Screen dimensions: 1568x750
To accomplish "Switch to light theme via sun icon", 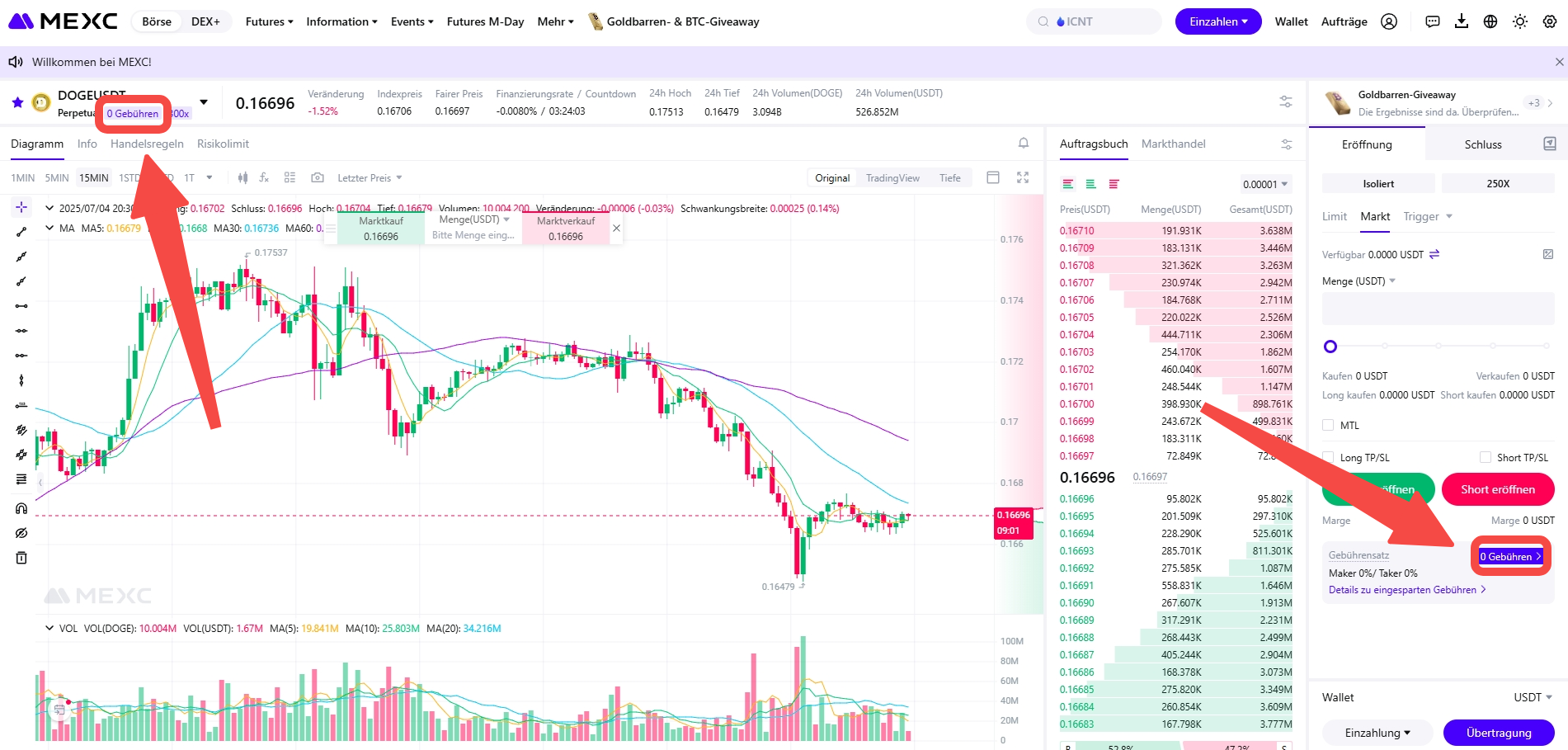I will click(1519, 21).
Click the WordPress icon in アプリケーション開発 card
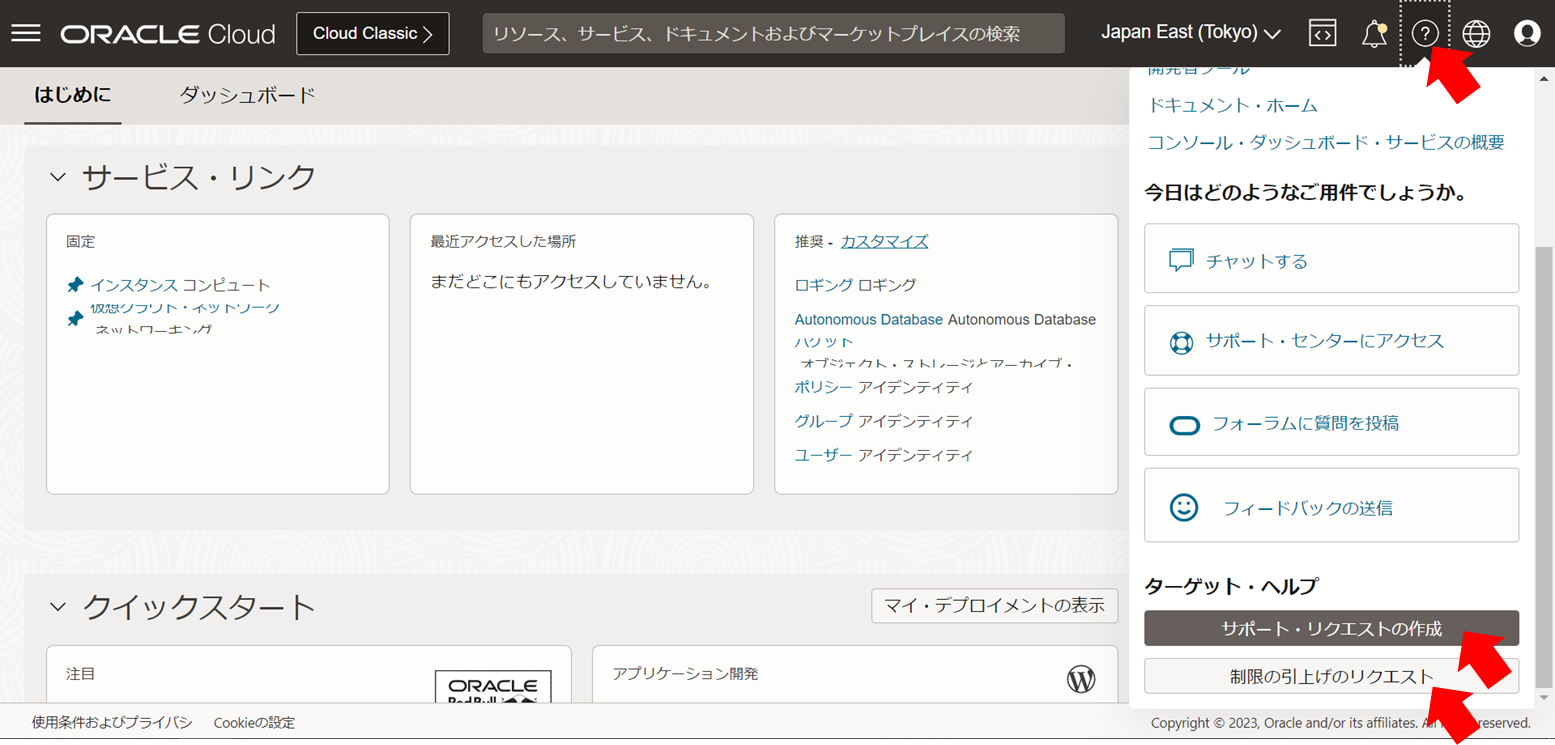Viewport: 1555px width, 745px height. [1080, 674]
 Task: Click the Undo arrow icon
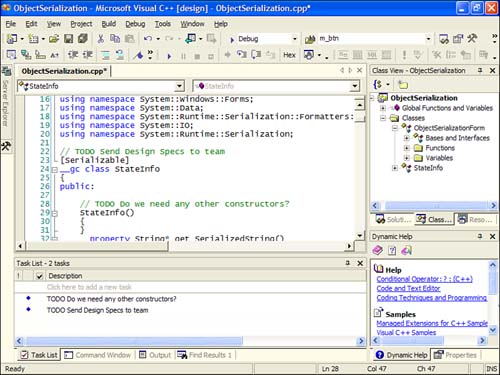(x=148, y=39)
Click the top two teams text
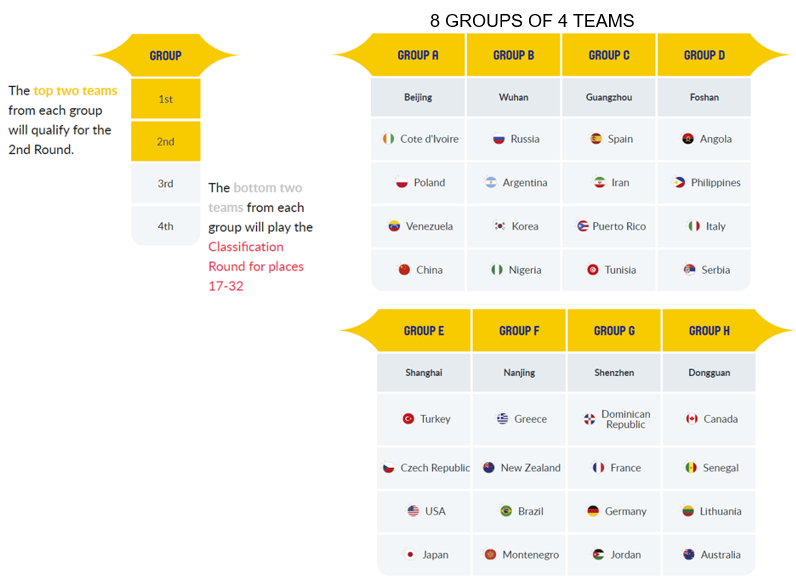 [76, 90]
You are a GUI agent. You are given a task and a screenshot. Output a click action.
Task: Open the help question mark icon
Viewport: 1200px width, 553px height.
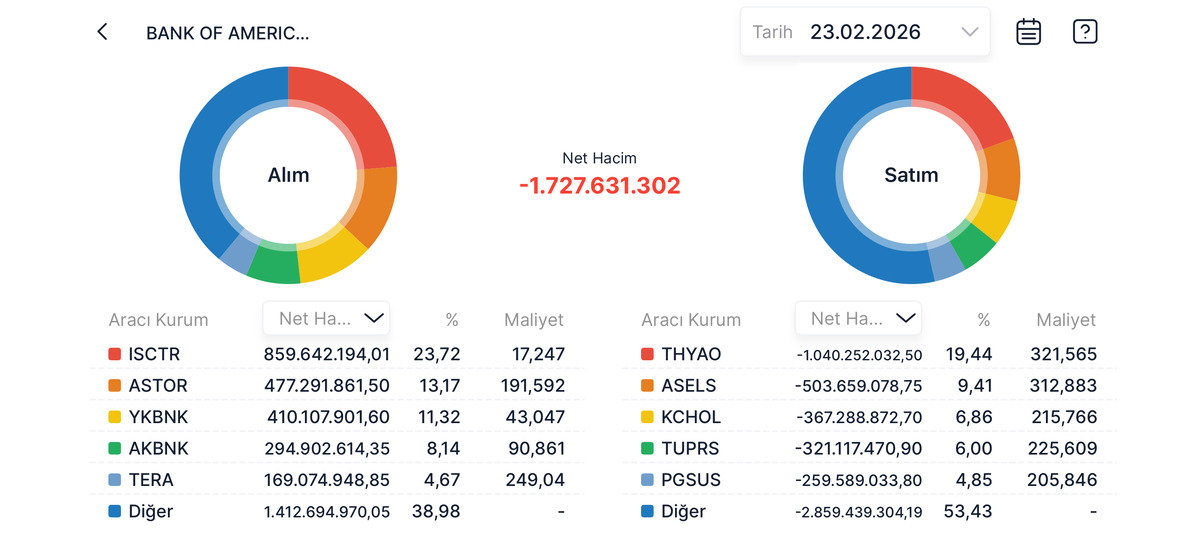(1085, 32)
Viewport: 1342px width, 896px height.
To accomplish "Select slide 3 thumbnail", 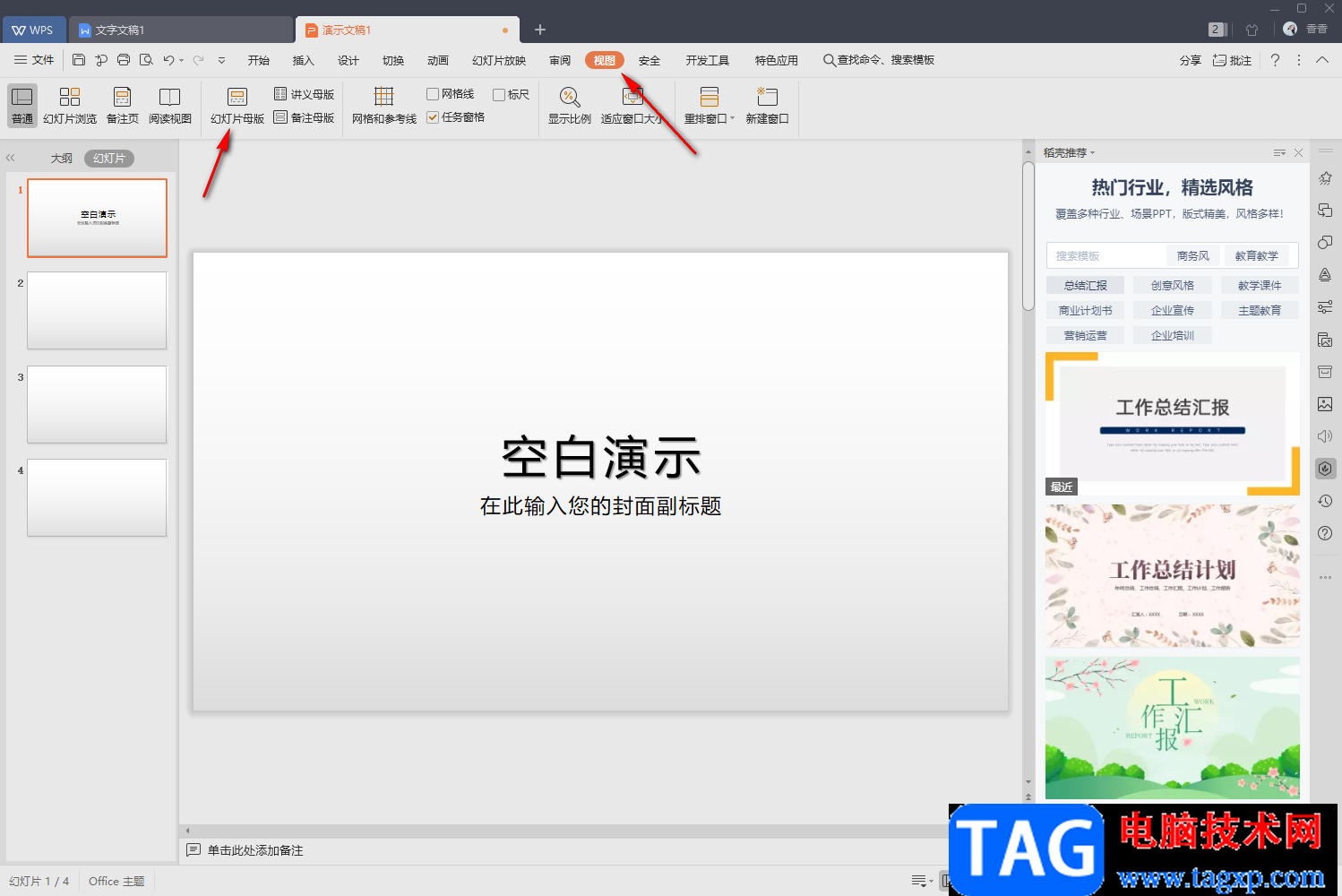I will 97,404.
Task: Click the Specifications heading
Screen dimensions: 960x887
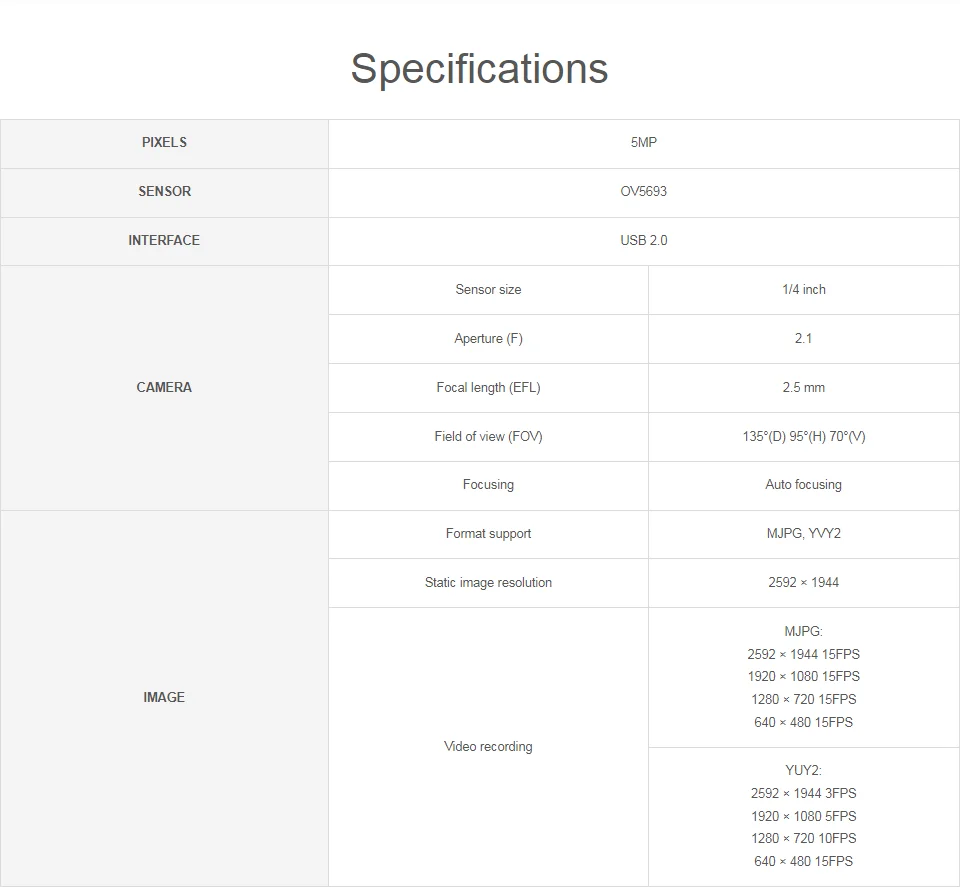Action: 479,69
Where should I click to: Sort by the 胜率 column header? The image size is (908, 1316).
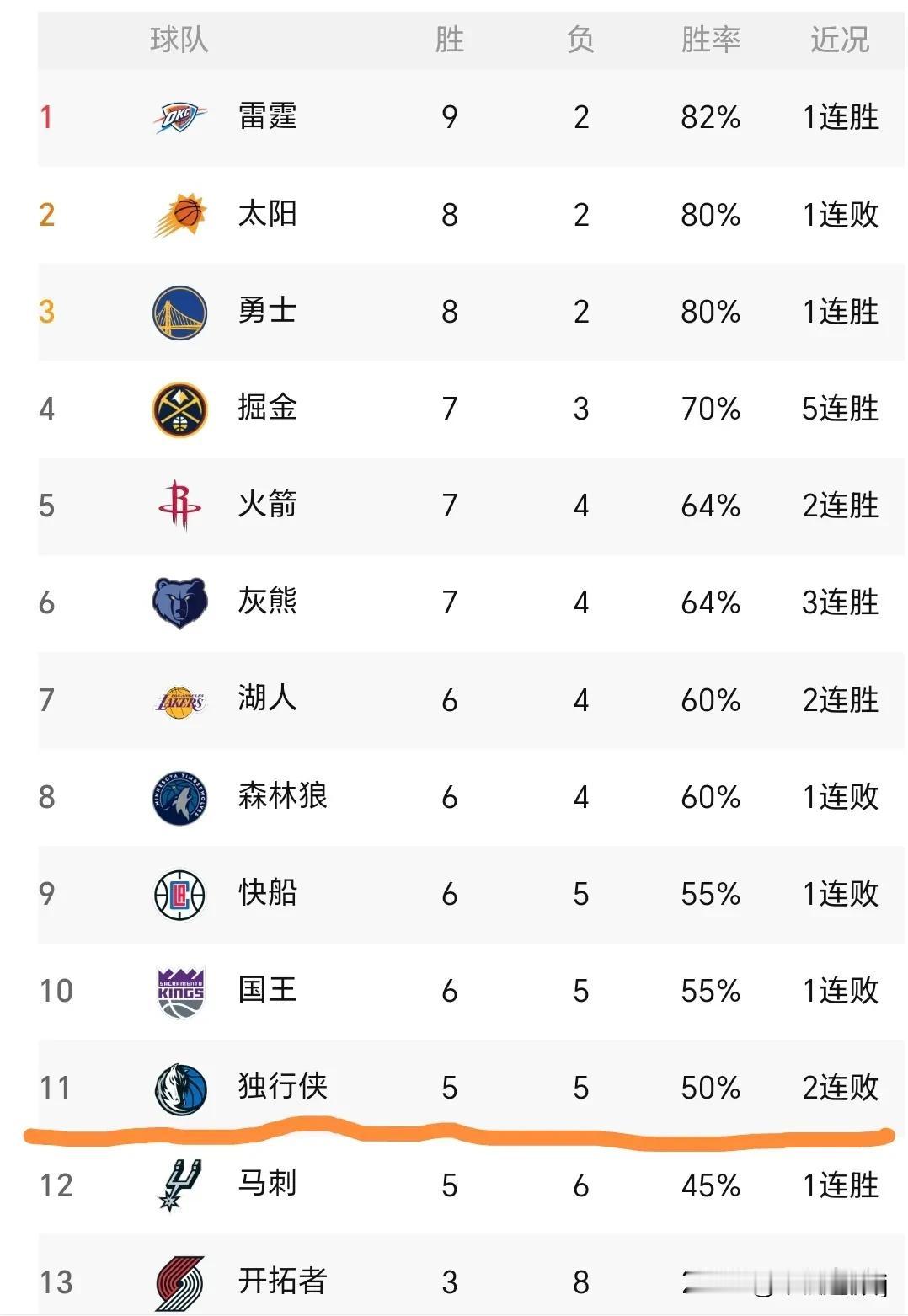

◆ **WORK ITEM**:
Your reply should hold nothing but the lines above, from the one containing "Click the top two teams text" to the one containing "Viewport: 1342px width, 896px height.", reproduced exactly minus the pictures.

◆ **YOUR SOLUTION**:
Click the top two teams text
 [76, 90]
You are a GUI agent. You are given a task and a screenshot. Output a click action.
Task: Open the help question mark icon
Viewport: 1200px width, 553px height.
(1085, 32)
Viewport: 1342px width, 896px height.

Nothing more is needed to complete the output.